The takeaway from the press conference – Obama’s third in less than three weeks – was essentially this: the American people recognize the need for tax increases (a.k.a. “revenues”) in addition to spending cuts, and the Republican Party should too.
“The bottom line is, this is not an issue of salesmanship to the American people. The American people are sold,” Obama said. “You have 80 percent of the American people who support a balanced approach. Eighty percent of the American people support an approach that includes revenues and cuts. ... The problem is, members of Congress are dug in ideologically.”
Some polls do indeed show that even many Republicans say tax increases should be a part of any deal, but it’s not quite so simple as the president would like it to be.
First, though, a look at the poll the president was referring to (and be sure to check out our polling wrap-up).
A Gallup poll this week showed that just 20 percent of Americans – including 26 percent of Republicans – say the deficit should be reduced solely through spending cuts. This leaves 80 percent of all Americans who don’t rule out tax increases. (Important note: Some were undecided and 4 percent said only to use tax increases, so the actual number who support using both spending cuts and tax increases is actually less than 70 percent.)
Quinnipiac University put those ruling out tax increases at 25 percent overall, including 48 percent of Republicans — much worse numbers for Obama’s argument. But for our argument’s sake, we’ll use the numbers more favorable to Obama.
A look at that 80 percent number is really a mixed bag.
Nearly one-third of people (30 percent) say they want a deal that is mostly spending cuts with some tax increases, while another 32 percent say the plan should be balanced equally between tax increases and spending cuts. Only 11 percent say the deal should be mostly or solely tax increases.
So saying that 80 percent of Americans support a “balanced approach” may be over-stating things. The Gallup poll actually shows 50 percent of Americans say either no tax increases or that tax increases should be the smaller part of the package.
Drilling down on exactly what kind of tax increases are fine with that 30 percent is the next problem. While some Republicans may be open to repealing the Bush tax cuts for the wealthy – which would result in a major change – others may be referring to tax loopholes that would have a much smaller effect.

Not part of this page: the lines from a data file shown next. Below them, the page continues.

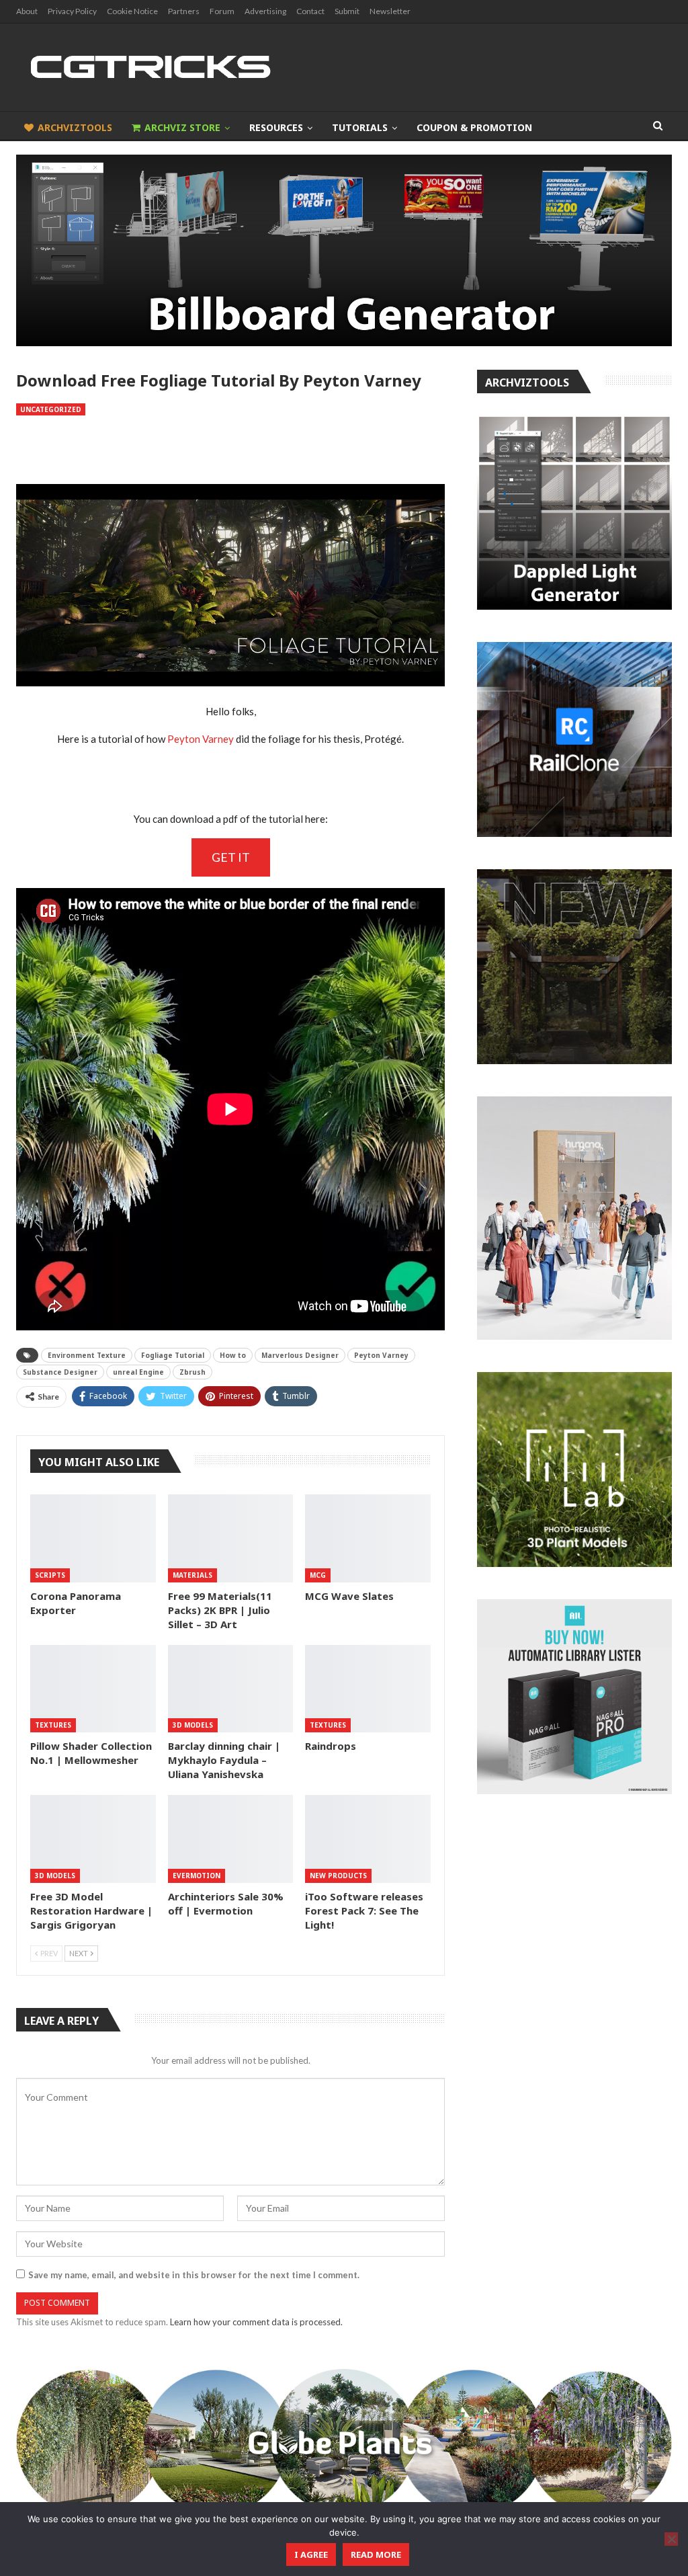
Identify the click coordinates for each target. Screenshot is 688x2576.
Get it (231, 857)
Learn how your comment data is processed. (256, 2322)
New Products (338, 1875)
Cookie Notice (132, 11)
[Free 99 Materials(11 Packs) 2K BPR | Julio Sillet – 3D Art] (231, 1538)
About (27, 11)
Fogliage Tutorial (172, 1355)
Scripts (50, 1575)
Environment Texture (87, 1355)
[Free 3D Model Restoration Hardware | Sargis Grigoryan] (93, 1839)
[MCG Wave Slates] (368, 1538)
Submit (347, 11)
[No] (671, 2539)
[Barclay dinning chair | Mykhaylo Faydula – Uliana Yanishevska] (231, 1689)
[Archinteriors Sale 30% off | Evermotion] (231, 1839)
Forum (222, 11)
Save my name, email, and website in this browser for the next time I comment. (193, 2274)
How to (233, 1355)
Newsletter (390, 11)
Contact (310, 11)
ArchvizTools (75, 127)
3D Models (193, 1725)
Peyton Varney (200, 739)
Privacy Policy (72, 11)
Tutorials (360, 127)
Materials (192, 1575)
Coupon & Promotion (474, 127)
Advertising (265, 11)
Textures (53, 1725)
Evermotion (196, 1875)
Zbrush (192, 1372)
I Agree (311, 2554)
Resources (276, 127)
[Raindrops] (368, 1689)
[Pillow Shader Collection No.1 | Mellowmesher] (93, 1689)
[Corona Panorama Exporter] (93, 1538)
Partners (184, 11)
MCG (318, 1575)
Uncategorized (50, 409)
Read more (376, 2554)
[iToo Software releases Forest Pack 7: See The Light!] (368, 1839)
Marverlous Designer (300, 1355)
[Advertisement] (230, 450)
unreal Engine (138, 1372)
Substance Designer (60, 1372)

Getting all Republicans to agree to specific tax hikes is a tall order, and the polling can’t tell the complete story about where Republican voters stand on the issue.
But even that misses the point a little bit.
The stated reason that Republicans are resisting tax increases is not that they are broadly unpopular with the American people; it’s because they say the tax increases would harm the economy. Many of these Republicans have also signed pledges promising not to raise taxes — a fact that Obama lamented in the press conference.
This leads to the problem of primary campaigns. Many Republicans faced significant primary opposition in the 2010 election, and some even lost. Regardless of what the polls saying, voting for anything that could be construed as a “tax increase” risks earning the ire of the most active Republican primary voters. And if you look at Quinnipiac’s polling, it’s actually a plurality of all Republicans who say tax increases should be off the table.
Even if only 26 percent of Republicans will completely rule out tax increases, though, that 26 percent is arguably the most active group of voters and has shown a willingness to send a message on primary day.
In the end, getting Republicans to get out of their default no-new-taxes mode is an extremely tall task. Members would be putting their careers on the line, and the GOP would risk a chasm even bigger than the one that has already resulted from the debt limit debates.
If Obama still wants a “big deal,” he’ll have to prove that tax increases aren’t a big deal to Republican voters. And that’s a tough sell.